24/08/2006
EUA em recessão? Eles espirram, o Brasil gripa
Por Bernardo Joffily
Um fantasma ronda os Estados Unidos: o fantasma do Housing Slump -- colapso imobiliário. O último dado é que a venda de imóveis no país caiu 4,1% em julho. Devido aos perigos nessa área superaquecida por uma "bolha", prevê-se para o fim do ano uma recessão na maior economia do planeta, arrastando o planeta junto. Como de hábito, o temor de lá abala primeiro economias como a brasileira: cai a bolsa, sobem o dólar e o "risco-Brasil", e o corte nos juros pode parar.Roubini prevê "tsunami recessivo"
O dado desta quarta-feira (24) veio da Associação Nacional de Corretores de Imóveis dos EUA. Informa que foram vendidas no mês passado 6,33 milhões de residências usadas no país, uma queda de 4,1% sobre junho. As vendas de imóveis novos caíram 4,3% em julho. Nos dois casos a queda foi pior do que previam os economistas, que apostavam em um número negativo na casa dos 2,7%.
A pirâmide, fictícia, se inverteu
O setor imobiliário funcionou até agora como o motor da economia estadunidenses. Há vários anos os americanos se acostumaram a ver suas residências se valorizarem a cada ano, e a tirar partido disso através de empréstimos sobre hipotecas imobiliárias. O mecanismo ajudou a sustentar o consumo e portanto a estimular a produção.

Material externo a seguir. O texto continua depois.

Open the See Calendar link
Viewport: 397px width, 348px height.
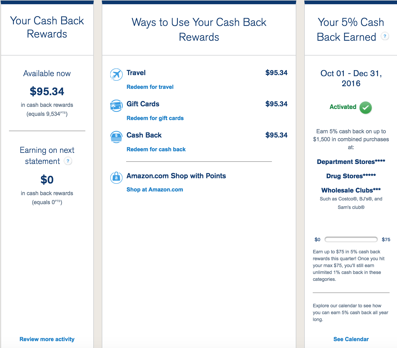tap(351, 339)
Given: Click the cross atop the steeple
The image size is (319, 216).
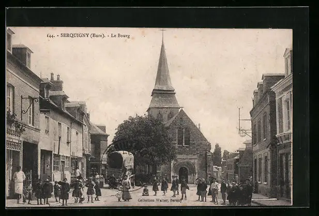Looking at the screenshot, I should (163, 33).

Mas agora este mesmo setor aparece como o ponto débil que pode precipitar toda a economia na recessão. A pirâmide da valorização, fictícia, tende a se inverter. O FMI (Fundo Monetário Internacional) estimou no seu relatório de primavera que o setor imobiliário representa "a incerteza chave" para os EUA. Caso ele desande, isso "poderia ter conseqüências importantes para um certo número de setores", advertiu na terça-feira o presidente do Fed de Chicago, Michael Moskow (o Fed, apelido do banco central estadunidense, funciona com 12 distritos, um deles em Chicago). Ele previu mesmo que a taxa básica de juros no país pode retomar a sua escalada, interrompida no último dia 8.

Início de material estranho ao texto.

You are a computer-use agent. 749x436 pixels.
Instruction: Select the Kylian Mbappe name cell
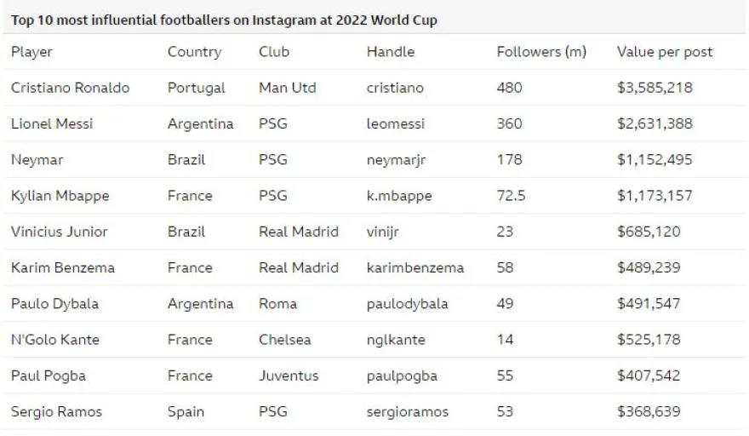(x=60, y=196)
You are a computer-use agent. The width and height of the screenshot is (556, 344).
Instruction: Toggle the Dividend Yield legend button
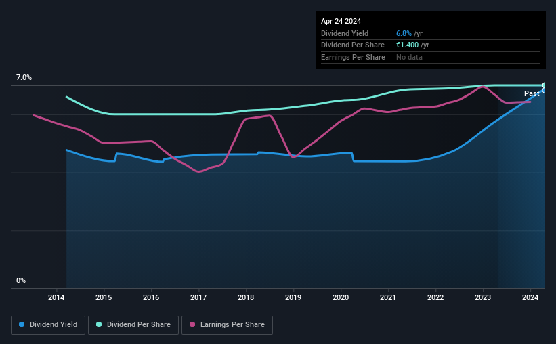click(x=48, y=325)
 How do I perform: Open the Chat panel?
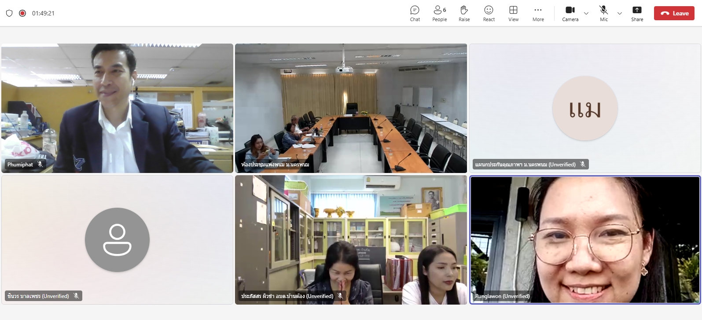point(415,13)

Pouso suave ou pouso brusco?
Esssas advertências aparecem num cenário em que dez em cada dez analistas apostam numa desaceleração da economia americana. A discussão é se esta vai ser um "soft landing" ("pouso suave") ou um "hard landing" ("pouso brusco"). A última hipótese ganhou força nos últimos dias. O economista estadunidense Nouriel Roubini acentua os tons sombrios do futuro, num texto que traz o título "Quatro lorotas dos investidores... e cinco feias verdades sobre a próxima e severa recessão nos EUA". Roubini começa dizendo que reviu sua previsão de junho passado, de que a economia do país tinha 50% de chances de entrar em recessão até o fim do ano. Agora ele acha que são 70%. E chega a falar em "tsunami recessivo".
"Quatro lorotas" e "cinco feias verdades"
Em tom didático, ele enumera as "quatro lorotas": 1) que a economia dos EUA vai efetuar um pouso suave; 2) que, caso a desaceleração seja excessiva, o Fed acorrerá com um forte corte nas taxas de juros; 3) que mesmo se os EUA desacelerarem, o mundo vai se "descolar" deles e manter o crescimento, graças à Ásia, Europa, países emergentes e América Latina; e 4) que o equilíbrio do balanço de pagamentos americano está ordeiramente a caminho.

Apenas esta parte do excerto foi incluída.